Não é, assim, despiciendo lembrar que os Estados Unidos
se fizeram com imigrantes, e que as grandes cabeças que lá vivem foram atraídas
pelos grandes conglomerados, pelas grandes universidades.
Steve Jobs era descendente de sírios e alemães. O Nobel
da Química de 2015, Aziz Sancar, nasceu na Turquia. O Nobel da Medicina 2015,
William C. Campbell, nasceu na Irlanda. O Nobel da Física 2014, Shuji Nakamura,
nasceu no Japão, e os exemplos e listas continuam, intermináveis.

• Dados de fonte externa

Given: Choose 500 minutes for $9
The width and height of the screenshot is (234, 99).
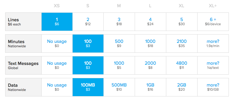Looking at the screenshot, I should (119, 43).
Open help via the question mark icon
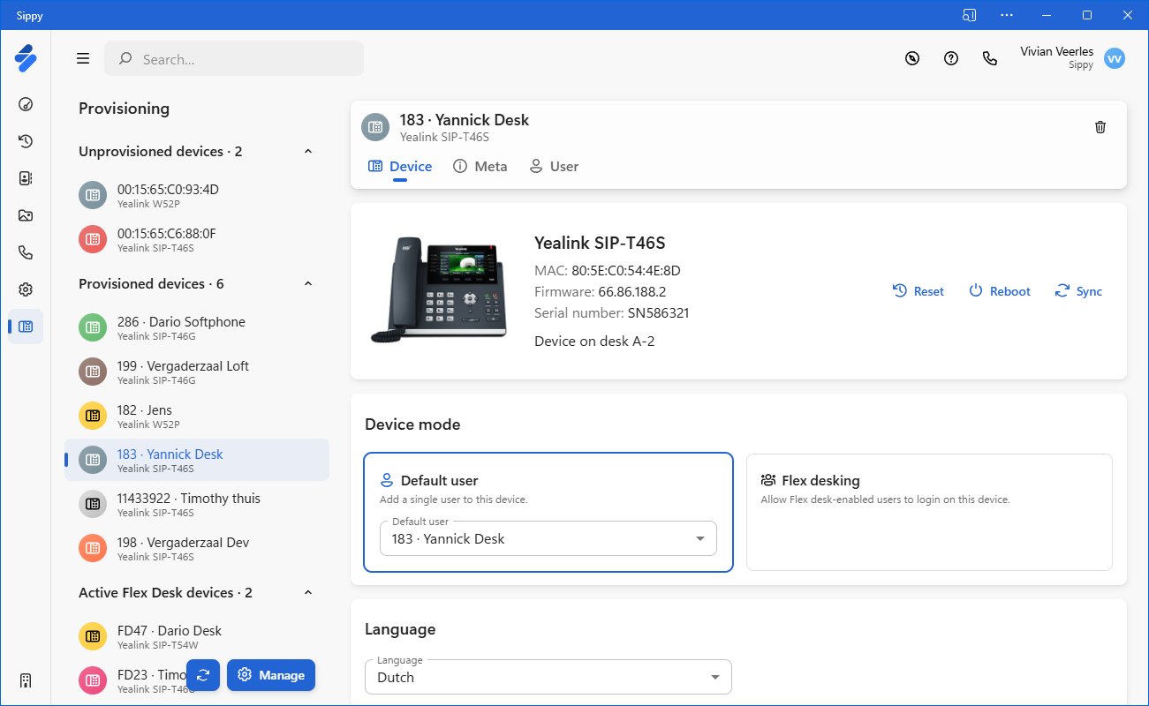Viewport: 1149px width, 706px height. pyautogui.click(x=951, y=58)
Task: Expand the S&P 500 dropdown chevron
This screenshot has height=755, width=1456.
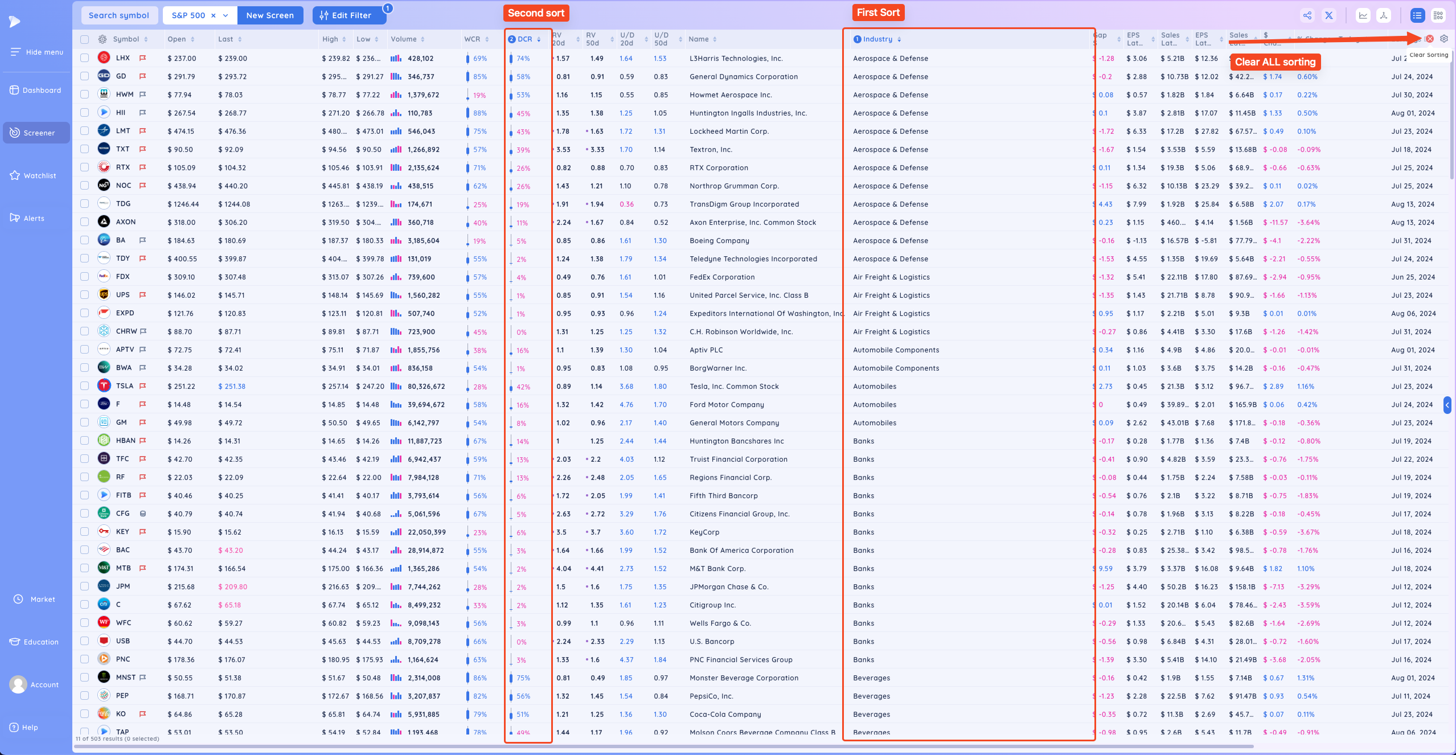Action: point(226,15)
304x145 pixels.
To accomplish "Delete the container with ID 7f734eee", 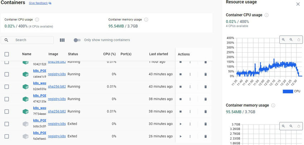I will (206, 112).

Assim, enquanto houver quem aposte na discriminação,
enquanto não houver grandeza de espírito para abertura ao mundo, a cidade está
condenada a ser aquilo a que os chineses chamam, muito justamente, de
"sapo no fundo do poço, olha o redondo do céu e pensa que é o
universo". Não me parece que seja nada disto que a poder central da China
deseja quando lança a orientação da diversificação da economia.
No que respeita à arquitectura, numa cidade onde uma das
principais actividades é o imobiliário, o que se assiste, em muitos casos, é à
construção baratinha, com pastilha na parede. Uma cidade não pode viver da
especulação.
Estas são preocupações de cidadão, iguais às de muitos
outros.
É o desenvolvimento do colectivo, da qualificação da
cidade enquanto um todo habitado e habitável, que me impele à defesa da
cidadania plena, da qualidade e critérios, que só podem existir quando se
compreender, por via da cultura, que a economia tem de ser encarada como força
criativa e não especulativa.
"Pode parecer que estou a ser crítico em demasia. Darei a mão à palmatória quando vir Indústrias Criativas em Macau a constituírem uma alternativa económica à indústria do jogo que, em 2014, caiu para 44.1 mil milhões de patacas."
ResponderEliminarEu chamo-lhe realista.
Gostava de achar que estava a ser céptico.
Mas a realidade está aí.
Há algumas pessoas que não deixam cair o tema.
Mas são poucas, são bem conhecidas, não podem lutar contra moinhos de vento.